As obras de Musa Paradisíaca percorrem longitudinalmente todo o espaço do CIAJG durante o novo ciclo expositivo inaugurado no início do mês – e que se prolonga até ao final do ano. No piso superior, onde está a colecção permanente do centro, mostram pela primeira vez o vídeo Fome animal, rodado nos Açores e musicado em Guimarães pela Banda Filarmónica de Pevidém, bem como três serigrafias sobre celuloide, dispostas nas paredes, que se repetem nas três salas onde está “Objectos estranhos”.
Há uma ideia de recorrência na intervenção de Musa Paradisíaca no CIAJG que permite reencontrar, por exemplo, os mesmos lábios esculpidos em cola animal em dois locais diferentes do museu, ou ver as esculturas da série “Bestas” junto da colecção permanente e também na exposição Caminhos de Floresta, inaugurada esta sexta-feira, no piso subterrâneo. As Bestas de Museu Paradisíaca (em parceria com Tomé Coelho) são bustos em cola animal sobre um tronco de árvore e a árvore está no centro desta mostra colectiva. Segundo Nuno Faria, director do centro, esta exposição “parte de uma ideia de domesticação da estrutura que é a relação do ser humano com a natureza”.

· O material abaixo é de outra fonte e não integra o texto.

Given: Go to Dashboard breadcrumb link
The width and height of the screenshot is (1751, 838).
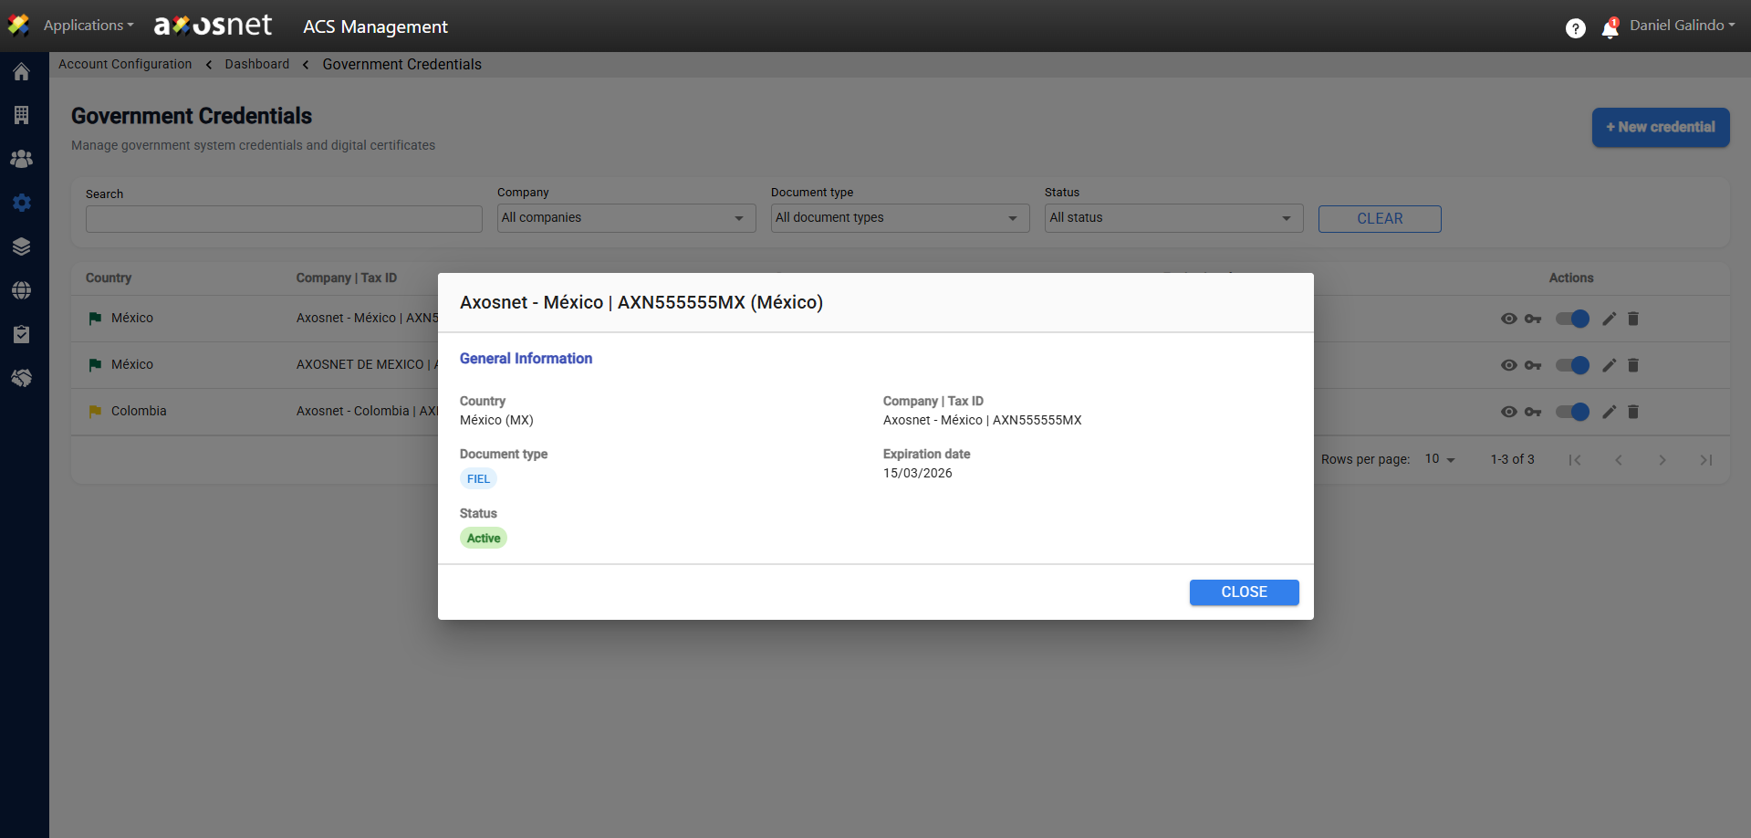Looking at the screenshot, I should pyautogui.click(x=256, y=64).
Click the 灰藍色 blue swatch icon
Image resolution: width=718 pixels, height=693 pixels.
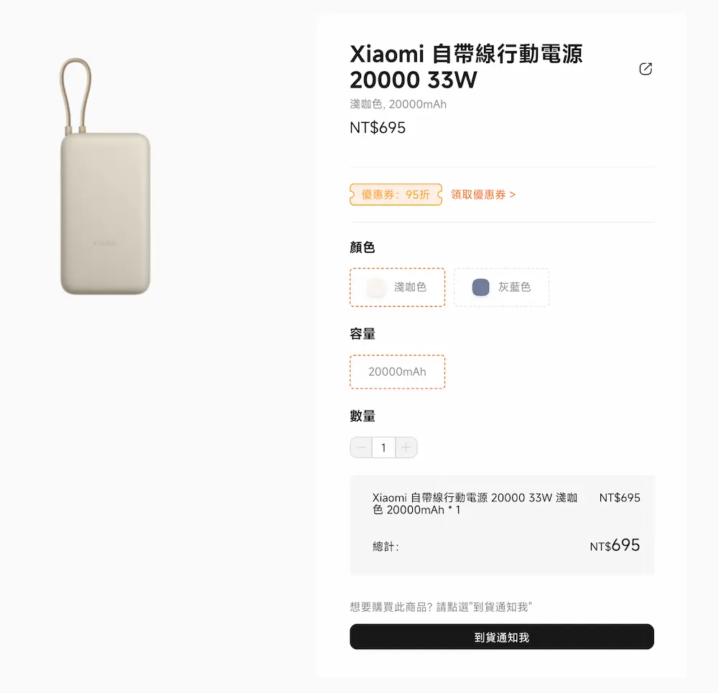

O triângulo arte, técnica, natureza está presente nas várias obras chamadas para “Caminhos de Floresta”, da grande estrutura de madeira e uma parafernália de objectos, construída ao longo de anos por Filipe Feijão – e que foi transladada para o CIAJG –, às esculturas feitas a partir de árvores de Reis Valdrez, passando pela instalação a partir de bambus, de Alberto Carneiro. Na exposição podem ainda ser vistas obras de Celeste Cerqueira, Maria Capelo, Ilda David e Franklim Vilas Boas.